If that were true, they wouldn't offer meat (full of antibiotics and growth hormones), eggs (cholesterol promoter), or dairy (all sorts of diseases are linked to dairy). How was McDonald's today, Sterling?

Sterling Meeks
Sterling Meeks

Maybe it's because restaurants would prefer to keep their customers healthy and returning to their establishments rather than succumbing to malnutrition.

Ellen Kessler
Ellen Kessler

Pffffft to you. YOU order the salad Mary. And when did Westword make you the new Calhoun?

Ellen Kessler
Ellen Kessler

thank you, Ray. We've been talking about this café on the Colorado Vegans page. Lots of new restaurants ordering numerous choices popping up in 2013!

Mary Maybee
Mary Maybee

Order a salad! Pizza Republica is great! Westword-getting tired of your negative commentary!

Ellen Kessler
Ellen Kessler

You would think that new restaurants would offer vegan options. Yes, even at Italian restaurants. Doesn't look like this one does.

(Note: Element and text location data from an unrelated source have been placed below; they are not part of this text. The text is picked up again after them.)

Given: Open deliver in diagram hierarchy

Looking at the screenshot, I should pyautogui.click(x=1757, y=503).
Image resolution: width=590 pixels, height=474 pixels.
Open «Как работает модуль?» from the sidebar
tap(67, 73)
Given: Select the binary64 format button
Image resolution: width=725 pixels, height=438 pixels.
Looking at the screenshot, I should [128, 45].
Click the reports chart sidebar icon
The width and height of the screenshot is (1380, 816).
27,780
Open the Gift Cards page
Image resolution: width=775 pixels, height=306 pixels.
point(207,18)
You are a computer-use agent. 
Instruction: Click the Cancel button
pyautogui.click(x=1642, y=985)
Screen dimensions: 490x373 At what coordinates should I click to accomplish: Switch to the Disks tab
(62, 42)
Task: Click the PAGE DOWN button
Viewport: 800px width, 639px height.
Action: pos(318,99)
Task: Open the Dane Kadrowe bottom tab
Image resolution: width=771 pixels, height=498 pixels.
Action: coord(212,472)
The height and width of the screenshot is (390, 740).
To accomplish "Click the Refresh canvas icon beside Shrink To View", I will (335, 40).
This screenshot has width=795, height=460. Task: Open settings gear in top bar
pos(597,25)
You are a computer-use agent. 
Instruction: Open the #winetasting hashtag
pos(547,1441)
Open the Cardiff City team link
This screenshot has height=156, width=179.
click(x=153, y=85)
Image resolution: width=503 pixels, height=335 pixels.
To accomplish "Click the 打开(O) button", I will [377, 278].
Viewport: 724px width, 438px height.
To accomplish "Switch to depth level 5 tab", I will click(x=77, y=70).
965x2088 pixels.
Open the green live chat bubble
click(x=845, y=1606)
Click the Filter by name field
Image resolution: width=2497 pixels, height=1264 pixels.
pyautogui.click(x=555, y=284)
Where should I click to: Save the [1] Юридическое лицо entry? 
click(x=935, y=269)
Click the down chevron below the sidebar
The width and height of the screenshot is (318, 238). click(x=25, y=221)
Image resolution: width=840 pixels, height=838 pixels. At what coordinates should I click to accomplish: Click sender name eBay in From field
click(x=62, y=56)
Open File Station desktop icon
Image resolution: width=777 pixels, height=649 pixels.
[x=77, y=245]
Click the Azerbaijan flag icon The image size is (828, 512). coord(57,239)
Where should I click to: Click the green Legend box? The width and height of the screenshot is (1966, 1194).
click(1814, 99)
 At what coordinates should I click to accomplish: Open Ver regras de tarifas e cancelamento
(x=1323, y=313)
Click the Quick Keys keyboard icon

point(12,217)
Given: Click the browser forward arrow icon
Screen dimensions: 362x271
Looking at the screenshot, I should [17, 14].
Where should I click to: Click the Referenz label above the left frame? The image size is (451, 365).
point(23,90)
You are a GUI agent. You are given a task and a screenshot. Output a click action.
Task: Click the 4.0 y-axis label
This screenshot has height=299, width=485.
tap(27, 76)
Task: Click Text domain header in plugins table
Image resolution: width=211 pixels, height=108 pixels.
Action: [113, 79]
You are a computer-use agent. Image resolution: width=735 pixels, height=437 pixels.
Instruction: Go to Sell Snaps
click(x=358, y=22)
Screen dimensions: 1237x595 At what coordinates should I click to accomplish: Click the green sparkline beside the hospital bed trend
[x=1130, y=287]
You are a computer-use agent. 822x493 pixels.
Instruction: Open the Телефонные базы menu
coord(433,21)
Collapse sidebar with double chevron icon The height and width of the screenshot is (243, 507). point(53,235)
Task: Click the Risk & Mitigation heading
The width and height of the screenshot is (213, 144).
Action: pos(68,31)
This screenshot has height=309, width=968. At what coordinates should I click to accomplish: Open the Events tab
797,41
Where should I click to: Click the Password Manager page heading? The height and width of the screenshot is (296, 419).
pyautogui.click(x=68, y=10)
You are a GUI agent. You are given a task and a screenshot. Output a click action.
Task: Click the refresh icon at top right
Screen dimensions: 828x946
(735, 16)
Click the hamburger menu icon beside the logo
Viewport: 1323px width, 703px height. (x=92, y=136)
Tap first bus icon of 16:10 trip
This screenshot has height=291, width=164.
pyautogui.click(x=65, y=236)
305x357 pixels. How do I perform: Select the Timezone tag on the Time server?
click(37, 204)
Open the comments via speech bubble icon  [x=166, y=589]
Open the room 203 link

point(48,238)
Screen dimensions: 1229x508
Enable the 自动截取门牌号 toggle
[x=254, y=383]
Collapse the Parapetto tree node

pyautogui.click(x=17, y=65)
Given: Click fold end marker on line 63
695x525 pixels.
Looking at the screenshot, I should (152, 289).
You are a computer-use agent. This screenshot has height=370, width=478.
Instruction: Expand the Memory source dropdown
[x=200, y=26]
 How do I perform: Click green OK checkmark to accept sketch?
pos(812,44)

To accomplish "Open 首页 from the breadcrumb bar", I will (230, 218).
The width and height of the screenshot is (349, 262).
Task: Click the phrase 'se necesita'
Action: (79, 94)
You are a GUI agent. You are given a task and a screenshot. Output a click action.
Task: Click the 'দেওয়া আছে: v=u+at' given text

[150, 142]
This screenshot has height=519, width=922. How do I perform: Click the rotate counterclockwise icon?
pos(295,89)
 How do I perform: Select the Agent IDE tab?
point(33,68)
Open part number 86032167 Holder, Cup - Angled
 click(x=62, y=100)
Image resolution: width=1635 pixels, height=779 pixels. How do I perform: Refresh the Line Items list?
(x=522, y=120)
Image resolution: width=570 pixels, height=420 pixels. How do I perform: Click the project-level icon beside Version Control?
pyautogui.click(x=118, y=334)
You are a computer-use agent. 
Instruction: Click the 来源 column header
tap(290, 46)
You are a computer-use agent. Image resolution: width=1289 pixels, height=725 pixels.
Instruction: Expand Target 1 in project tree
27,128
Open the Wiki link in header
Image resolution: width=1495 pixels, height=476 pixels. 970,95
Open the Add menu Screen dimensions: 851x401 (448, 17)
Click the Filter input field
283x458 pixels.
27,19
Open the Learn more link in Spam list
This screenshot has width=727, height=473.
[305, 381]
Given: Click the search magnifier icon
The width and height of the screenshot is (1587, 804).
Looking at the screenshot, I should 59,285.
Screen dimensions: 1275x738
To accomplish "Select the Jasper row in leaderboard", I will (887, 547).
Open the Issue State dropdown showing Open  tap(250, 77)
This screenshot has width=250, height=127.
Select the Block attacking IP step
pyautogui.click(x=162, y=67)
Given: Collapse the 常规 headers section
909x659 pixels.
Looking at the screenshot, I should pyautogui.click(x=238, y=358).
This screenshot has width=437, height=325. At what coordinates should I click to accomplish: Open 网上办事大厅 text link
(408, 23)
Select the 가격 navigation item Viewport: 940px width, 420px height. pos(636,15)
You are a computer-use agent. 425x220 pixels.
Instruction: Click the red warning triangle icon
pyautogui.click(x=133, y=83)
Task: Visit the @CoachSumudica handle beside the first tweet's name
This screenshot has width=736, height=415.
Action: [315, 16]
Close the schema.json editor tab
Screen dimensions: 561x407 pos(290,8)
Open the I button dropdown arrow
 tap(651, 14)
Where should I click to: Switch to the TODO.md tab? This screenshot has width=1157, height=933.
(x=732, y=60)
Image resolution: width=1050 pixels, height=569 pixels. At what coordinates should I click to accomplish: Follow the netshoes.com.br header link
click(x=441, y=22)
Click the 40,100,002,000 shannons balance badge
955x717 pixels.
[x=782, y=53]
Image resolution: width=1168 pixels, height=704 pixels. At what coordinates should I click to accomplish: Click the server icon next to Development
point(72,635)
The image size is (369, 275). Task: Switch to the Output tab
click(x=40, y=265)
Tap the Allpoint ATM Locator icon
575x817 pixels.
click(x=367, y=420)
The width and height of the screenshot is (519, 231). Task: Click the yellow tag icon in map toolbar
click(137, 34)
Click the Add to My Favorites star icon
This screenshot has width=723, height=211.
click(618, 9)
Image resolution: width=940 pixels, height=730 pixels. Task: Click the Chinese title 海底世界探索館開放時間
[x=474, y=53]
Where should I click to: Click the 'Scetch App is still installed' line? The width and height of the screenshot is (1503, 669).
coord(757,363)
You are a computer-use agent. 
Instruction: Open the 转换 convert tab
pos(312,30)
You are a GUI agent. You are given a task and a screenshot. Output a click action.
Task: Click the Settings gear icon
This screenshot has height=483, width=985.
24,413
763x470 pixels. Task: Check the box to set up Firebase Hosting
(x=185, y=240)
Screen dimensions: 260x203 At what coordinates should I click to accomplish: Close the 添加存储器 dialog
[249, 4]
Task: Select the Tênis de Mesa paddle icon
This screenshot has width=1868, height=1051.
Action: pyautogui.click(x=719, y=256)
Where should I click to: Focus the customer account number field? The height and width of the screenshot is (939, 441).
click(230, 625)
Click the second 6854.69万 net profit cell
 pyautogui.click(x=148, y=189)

TheFabulousMarkT topcommenter

"It's a mystery why servers recommend the burrata over this knockout dish" [referring to the pastuccia].

(raises hand) Ooh, Ms. Kurtz, Ms. Kurtz, I know why! :D

Based on the presentation of the dish in that photo, I'm sorry to say it really doesn't look terribly appetizing to me.

I of course am always more than happy to visit, taste it and be proven wrong. :) But that's my theory about the question you pose.